The problem is, when you think of the streakiness of the Canadiens this season, getting hot isn’t exactly what instantly comes to mind.
No, what immediately comes to mind are two separate eight-game winless streaks and four losses in four games to a Detroit Red Wings team that won only 13 other times.
And, the Canadiens didn’t come close to proving they can get really hot. After starting off 4-4-2, they won three games in a row from Oct. 26-31 and only repeated that feat three more times. They never had a longer winning streak at any point from Oct. 3-Mar. 11.
So, the idea that they can get hot enough to win a three-to-five-game play-in round against a Pittsburgh Penguins team loaded with two of the best players in the world in Sidney Crosby and Evgeni Malkin—and a supporting cast of veritable stars—before streaking through the traditional playoff format to win the Cup, based on what they showed during the regular season, is convoluted at best.
Were it something to tether hope to, perhaps Price would be keener on getting back to Montreal immediately.
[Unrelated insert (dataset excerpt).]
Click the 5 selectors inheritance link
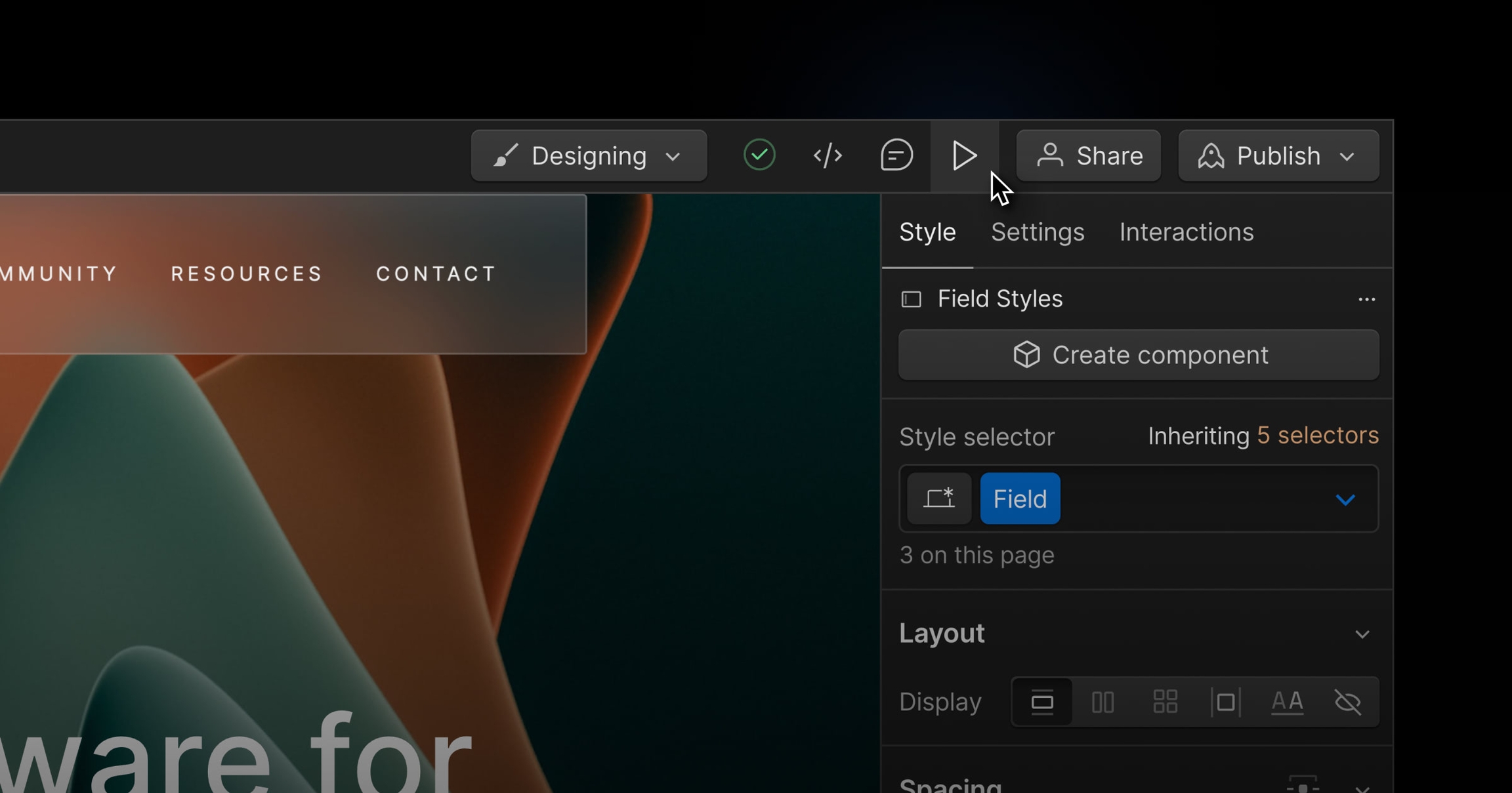This screenshot has height=793, width=1512. click(1317, 436)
The fact is, several players from around the league—players on legitimate contenders, players who went home after it was clear the NHL’s pause would be extensive—have already gone back to their playing cities. Many others, who have yet to return, are in the process of finalizing arrangements to travel back and join their teammates—especially since the NHL announced, at the start of this week, that informal skates being held during Phase 2 can now include as many as 12 players at a time.
As of right now, Paul Byron, Jonathan Drouin and Charles Hudon, who live in the Montreal area year-round, are the only players to have played a game with the Canadiens this season that are currently training out of their south-shore practice facility.
Trepidation rules. As it should for Price, and everyone else in the organization.